High IO-Wait while copping files with samba

    This site uses cookies. By continuing to browse this site, you are agreeing to our Cookie Policy.

    • High IO-Wait while copping files with samba

      Hi Folks,

      Im runing OMV2 (didnt upgrade since installe because back then there was a bug that broake the system while having automated updates on)

      Source Code

      1. ii openmediavault 2.2.4 all Open network attached storage solution
      2. ii openmediavault-downloader 2.1 all OpenMediaVault downloader plugin
      3. ii openmediavault-extplorer 1.2 all OpenMediaVault eXtplorer plugin
      4. ii openmediavault-forkeddaapd 2.0 all OpenMediaVault forked-daapd (DAAP server) plugin
      5. ii openmediavault-keyring 0.4 all GnuPG archive keys of the OpenMediaVault archive
      6. ii openmediavault-omvextrasorg 2.13.2 all OMV-Extras.org Package Repositories for OpenMediaVault
      7. ii openmediavault-openvpn 1.1 all OpenVPN plugin for OpenMediaVault.
      8. ii openmediavault-remoteshare 1.1 all remote share plugin for OpenMediaVault.
      9. ii openmediavault-virtualbox 1.3 all VirtualBox plugin for OpenMediaVault.





      Thats my System.

      Here is a picture of CPU usage out of OMV GUI:


      As you could see, IO-Wait is the main CPU usage.

      The System is a HP Pro Liant Micro Gen 8 Server.

      I do not use the onboard soft raid controler for the data drives. Only the OMV OS runs of a single 2,5 disc thats conected with the on board SATA (raid) controler.
      For the data drives: I use a HP P420 hardware raid controler powering 2pc 10TB drives and 2 1TB SSDs as cache and 1GB RAM.

      Ive upgradedt the Stock HP Micro Server with the biggest CPU and 16GB RAM.

      What caused the load you saw in the pictuer was 3 different SMB coppy jobs only reading form the OMV server.

      so I did run IOTOP and found that jbd2/sdb1-/8 is causing the load.

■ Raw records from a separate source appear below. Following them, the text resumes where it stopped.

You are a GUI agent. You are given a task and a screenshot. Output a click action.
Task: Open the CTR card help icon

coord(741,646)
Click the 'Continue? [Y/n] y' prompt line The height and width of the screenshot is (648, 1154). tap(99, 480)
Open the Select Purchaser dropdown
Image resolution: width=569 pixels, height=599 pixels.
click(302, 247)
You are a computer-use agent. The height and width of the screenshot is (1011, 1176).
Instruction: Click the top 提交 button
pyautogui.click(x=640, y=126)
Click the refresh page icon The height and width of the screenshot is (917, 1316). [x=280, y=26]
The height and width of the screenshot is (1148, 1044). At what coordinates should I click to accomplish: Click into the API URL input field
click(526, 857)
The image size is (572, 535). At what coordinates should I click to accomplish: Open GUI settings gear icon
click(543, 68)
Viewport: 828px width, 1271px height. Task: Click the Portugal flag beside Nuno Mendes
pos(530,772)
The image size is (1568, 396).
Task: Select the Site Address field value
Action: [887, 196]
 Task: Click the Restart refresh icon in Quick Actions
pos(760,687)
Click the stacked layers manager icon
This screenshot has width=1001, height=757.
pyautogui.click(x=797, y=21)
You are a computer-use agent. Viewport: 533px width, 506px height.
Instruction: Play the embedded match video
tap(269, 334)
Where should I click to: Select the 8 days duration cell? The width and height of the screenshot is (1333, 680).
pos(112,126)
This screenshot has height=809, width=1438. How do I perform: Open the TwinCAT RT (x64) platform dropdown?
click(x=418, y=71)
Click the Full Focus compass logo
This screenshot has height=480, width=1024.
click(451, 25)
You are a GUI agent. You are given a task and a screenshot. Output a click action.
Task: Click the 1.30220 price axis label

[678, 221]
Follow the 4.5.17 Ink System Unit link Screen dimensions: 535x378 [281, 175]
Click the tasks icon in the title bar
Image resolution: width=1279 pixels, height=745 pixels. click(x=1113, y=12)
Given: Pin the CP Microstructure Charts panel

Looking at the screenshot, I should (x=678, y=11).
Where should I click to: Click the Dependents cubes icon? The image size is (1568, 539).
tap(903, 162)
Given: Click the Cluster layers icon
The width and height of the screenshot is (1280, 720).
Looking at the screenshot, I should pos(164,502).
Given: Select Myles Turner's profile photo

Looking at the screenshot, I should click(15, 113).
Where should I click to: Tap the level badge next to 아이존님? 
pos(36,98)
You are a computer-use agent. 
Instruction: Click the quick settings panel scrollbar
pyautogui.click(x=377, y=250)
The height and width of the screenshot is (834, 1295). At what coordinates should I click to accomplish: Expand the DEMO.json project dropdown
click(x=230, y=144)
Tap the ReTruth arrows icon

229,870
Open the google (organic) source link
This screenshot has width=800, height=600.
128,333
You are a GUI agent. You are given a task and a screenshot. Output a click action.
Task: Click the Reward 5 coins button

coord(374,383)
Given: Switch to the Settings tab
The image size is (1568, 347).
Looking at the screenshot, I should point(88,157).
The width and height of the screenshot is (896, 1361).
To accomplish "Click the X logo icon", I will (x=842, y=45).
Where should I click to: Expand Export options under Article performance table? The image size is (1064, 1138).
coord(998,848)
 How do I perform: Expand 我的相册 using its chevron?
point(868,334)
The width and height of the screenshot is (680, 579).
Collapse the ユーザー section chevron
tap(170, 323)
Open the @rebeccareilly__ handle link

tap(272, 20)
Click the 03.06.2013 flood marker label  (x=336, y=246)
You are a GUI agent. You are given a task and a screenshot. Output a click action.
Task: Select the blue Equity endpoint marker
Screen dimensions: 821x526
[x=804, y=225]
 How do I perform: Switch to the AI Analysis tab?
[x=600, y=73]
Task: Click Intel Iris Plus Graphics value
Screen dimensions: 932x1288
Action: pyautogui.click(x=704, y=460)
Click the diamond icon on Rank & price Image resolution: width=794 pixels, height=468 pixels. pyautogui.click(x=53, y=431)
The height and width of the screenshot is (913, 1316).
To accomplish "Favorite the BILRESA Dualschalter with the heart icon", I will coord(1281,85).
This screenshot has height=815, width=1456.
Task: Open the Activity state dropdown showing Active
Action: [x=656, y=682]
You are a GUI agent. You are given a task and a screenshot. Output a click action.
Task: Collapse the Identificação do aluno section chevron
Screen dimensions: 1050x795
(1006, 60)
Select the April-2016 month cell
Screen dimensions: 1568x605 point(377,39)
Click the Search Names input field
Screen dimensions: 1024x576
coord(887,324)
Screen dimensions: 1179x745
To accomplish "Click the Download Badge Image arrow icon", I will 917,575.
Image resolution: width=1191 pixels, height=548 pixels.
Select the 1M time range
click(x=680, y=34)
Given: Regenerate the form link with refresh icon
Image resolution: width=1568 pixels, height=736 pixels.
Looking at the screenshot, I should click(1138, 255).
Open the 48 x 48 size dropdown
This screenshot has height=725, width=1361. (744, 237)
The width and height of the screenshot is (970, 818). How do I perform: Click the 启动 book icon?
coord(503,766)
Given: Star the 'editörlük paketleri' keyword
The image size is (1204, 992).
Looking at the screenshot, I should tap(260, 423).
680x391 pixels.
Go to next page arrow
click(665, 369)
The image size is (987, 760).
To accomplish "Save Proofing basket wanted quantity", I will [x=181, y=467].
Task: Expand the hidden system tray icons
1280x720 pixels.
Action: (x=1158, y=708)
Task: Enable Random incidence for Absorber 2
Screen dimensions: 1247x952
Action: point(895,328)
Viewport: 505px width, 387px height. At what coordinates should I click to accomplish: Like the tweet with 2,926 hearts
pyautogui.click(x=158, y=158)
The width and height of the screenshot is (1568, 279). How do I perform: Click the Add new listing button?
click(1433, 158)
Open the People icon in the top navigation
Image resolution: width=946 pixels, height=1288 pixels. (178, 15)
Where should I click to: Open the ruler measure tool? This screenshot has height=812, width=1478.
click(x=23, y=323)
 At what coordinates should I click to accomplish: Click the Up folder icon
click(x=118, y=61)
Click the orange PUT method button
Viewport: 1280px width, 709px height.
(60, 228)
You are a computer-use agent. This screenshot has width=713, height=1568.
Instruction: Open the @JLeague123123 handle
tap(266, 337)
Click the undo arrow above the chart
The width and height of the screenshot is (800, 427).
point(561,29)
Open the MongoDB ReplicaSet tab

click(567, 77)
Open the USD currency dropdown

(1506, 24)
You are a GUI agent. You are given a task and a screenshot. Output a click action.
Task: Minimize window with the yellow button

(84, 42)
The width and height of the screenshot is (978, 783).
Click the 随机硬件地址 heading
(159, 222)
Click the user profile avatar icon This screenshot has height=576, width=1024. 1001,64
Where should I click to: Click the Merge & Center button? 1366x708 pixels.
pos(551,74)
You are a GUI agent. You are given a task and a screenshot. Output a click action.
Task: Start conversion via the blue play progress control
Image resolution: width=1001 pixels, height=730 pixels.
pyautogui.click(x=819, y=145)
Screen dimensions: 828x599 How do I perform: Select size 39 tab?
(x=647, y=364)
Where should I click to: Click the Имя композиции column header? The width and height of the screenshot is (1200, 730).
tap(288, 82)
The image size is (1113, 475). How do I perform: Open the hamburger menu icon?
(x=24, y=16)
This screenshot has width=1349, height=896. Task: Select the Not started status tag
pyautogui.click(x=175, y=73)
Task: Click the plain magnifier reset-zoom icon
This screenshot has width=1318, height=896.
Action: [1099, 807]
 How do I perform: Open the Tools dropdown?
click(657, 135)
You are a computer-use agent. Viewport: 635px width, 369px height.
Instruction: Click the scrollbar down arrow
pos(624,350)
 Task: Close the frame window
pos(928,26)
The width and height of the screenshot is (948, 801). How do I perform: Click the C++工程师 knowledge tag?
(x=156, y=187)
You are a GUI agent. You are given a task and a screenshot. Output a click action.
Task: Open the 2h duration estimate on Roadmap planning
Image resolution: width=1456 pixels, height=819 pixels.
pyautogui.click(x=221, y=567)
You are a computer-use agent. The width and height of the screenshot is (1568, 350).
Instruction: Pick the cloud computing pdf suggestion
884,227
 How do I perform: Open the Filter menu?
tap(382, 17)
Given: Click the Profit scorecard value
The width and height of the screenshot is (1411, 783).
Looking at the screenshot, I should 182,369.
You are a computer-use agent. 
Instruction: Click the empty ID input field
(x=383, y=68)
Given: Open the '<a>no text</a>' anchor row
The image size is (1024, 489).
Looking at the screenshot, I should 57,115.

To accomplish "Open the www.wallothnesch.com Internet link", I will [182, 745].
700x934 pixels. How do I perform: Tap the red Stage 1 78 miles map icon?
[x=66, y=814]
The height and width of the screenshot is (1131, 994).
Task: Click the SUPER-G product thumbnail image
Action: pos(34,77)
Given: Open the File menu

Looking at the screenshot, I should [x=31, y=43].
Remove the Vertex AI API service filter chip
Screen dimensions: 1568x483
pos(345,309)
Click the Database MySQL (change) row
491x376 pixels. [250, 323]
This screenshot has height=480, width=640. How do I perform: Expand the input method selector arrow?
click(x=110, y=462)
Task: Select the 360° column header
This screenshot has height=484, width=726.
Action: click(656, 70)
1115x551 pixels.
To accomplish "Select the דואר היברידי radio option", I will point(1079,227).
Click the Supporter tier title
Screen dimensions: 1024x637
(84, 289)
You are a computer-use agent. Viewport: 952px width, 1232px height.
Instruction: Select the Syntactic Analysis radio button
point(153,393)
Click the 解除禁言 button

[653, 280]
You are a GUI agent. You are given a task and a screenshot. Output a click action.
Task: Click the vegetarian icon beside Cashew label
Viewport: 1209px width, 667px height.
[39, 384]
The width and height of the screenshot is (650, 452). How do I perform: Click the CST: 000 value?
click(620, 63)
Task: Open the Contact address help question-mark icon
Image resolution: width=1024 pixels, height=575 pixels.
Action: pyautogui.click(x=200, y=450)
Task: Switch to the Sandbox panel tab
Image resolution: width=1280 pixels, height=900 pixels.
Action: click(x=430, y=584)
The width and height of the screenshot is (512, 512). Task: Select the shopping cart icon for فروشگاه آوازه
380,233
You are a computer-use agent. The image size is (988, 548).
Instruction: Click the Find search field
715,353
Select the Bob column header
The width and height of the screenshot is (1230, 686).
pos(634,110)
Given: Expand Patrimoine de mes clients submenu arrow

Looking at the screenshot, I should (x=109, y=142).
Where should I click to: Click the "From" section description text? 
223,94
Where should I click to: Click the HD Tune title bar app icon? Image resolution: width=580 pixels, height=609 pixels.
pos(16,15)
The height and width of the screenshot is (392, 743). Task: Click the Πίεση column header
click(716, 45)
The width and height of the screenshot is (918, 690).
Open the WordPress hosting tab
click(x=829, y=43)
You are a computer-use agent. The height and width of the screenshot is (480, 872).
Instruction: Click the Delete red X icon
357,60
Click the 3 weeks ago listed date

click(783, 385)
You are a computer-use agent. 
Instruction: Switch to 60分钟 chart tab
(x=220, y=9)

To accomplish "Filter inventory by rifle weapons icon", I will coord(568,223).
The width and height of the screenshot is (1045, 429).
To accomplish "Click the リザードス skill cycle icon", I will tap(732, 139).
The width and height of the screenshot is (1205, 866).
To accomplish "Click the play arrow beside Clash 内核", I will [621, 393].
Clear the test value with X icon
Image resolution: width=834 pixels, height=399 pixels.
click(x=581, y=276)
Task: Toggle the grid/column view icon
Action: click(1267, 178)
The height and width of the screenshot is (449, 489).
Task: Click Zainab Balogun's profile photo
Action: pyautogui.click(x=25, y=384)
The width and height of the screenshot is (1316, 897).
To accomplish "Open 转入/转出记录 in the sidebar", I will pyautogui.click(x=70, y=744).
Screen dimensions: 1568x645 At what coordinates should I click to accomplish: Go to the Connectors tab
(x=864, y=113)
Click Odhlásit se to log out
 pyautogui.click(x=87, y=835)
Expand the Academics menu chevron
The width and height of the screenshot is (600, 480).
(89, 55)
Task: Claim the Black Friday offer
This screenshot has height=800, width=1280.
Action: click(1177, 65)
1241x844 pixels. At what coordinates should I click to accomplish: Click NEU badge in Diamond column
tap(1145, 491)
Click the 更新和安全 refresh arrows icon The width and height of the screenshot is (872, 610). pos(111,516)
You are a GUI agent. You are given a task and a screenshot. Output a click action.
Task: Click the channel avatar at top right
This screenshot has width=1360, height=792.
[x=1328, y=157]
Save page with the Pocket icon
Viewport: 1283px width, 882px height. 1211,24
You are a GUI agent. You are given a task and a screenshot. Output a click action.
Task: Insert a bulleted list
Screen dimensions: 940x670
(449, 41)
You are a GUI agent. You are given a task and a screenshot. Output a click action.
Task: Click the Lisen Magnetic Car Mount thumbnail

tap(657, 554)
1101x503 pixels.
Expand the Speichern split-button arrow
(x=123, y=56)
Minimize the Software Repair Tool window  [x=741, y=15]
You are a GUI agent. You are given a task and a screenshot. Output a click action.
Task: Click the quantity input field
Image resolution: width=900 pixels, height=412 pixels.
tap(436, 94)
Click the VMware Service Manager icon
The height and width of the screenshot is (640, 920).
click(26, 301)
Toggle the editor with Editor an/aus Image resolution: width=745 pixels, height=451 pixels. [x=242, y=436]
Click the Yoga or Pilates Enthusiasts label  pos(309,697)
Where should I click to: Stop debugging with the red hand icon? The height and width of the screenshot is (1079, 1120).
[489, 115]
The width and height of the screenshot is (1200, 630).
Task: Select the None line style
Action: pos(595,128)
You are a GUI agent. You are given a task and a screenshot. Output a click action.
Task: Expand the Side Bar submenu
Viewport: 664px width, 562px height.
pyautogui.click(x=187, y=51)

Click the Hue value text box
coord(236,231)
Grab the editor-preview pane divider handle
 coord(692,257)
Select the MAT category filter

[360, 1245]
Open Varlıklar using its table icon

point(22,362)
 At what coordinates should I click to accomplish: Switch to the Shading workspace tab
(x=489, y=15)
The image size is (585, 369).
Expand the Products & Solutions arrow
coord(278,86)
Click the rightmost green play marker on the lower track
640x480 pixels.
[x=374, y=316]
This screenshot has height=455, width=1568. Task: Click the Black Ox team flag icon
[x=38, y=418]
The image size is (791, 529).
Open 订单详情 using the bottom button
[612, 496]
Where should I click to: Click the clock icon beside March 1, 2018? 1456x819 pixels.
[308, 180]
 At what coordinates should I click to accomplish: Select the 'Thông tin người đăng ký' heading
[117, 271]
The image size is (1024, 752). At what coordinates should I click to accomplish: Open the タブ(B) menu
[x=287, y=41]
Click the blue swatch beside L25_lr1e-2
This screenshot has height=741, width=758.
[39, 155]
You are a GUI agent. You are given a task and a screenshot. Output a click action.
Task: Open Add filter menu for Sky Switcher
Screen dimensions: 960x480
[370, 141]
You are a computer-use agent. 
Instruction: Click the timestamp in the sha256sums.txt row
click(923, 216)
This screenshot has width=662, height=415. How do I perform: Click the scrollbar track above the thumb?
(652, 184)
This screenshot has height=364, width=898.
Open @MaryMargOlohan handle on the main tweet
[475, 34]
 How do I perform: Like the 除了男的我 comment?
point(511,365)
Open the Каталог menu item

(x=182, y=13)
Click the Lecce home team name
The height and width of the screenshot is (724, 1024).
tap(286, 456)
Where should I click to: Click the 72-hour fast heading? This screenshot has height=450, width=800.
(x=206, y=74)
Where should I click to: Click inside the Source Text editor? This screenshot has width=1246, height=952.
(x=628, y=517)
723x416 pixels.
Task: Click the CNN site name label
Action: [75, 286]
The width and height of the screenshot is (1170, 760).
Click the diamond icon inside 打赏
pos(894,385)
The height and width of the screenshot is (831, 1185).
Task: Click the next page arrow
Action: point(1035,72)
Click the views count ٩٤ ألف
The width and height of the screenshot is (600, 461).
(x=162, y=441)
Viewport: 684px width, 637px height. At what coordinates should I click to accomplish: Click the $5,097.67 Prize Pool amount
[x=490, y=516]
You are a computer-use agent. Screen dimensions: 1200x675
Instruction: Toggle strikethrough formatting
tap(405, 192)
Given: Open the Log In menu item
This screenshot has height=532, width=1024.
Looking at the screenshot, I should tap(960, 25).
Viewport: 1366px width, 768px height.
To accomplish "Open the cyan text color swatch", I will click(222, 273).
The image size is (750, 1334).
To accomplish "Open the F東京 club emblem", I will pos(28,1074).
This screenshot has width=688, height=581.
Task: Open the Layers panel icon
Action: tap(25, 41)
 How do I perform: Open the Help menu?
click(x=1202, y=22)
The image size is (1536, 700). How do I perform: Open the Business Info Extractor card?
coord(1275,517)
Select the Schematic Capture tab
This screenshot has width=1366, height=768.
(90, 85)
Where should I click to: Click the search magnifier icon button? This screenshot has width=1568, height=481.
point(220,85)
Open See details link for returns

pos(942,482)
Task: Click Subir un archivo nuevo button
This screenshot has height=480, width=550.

      also while VMs are online, VirtaulBox (also the clients are "sleeping") causes a very hi IO Wait

      Source Code

      1. Total DISK READ: 47.90 M/s | Total DISK WRITE: 794.67 K/s
      2. TID PRIO USER DISK READ DISK WRITE SWAPIN IO> COMMAND
      3. 289 be/3 root 0.00 B/s 249.08 K/s 0.00 % 20.09 % [jbd2/sdb1-8]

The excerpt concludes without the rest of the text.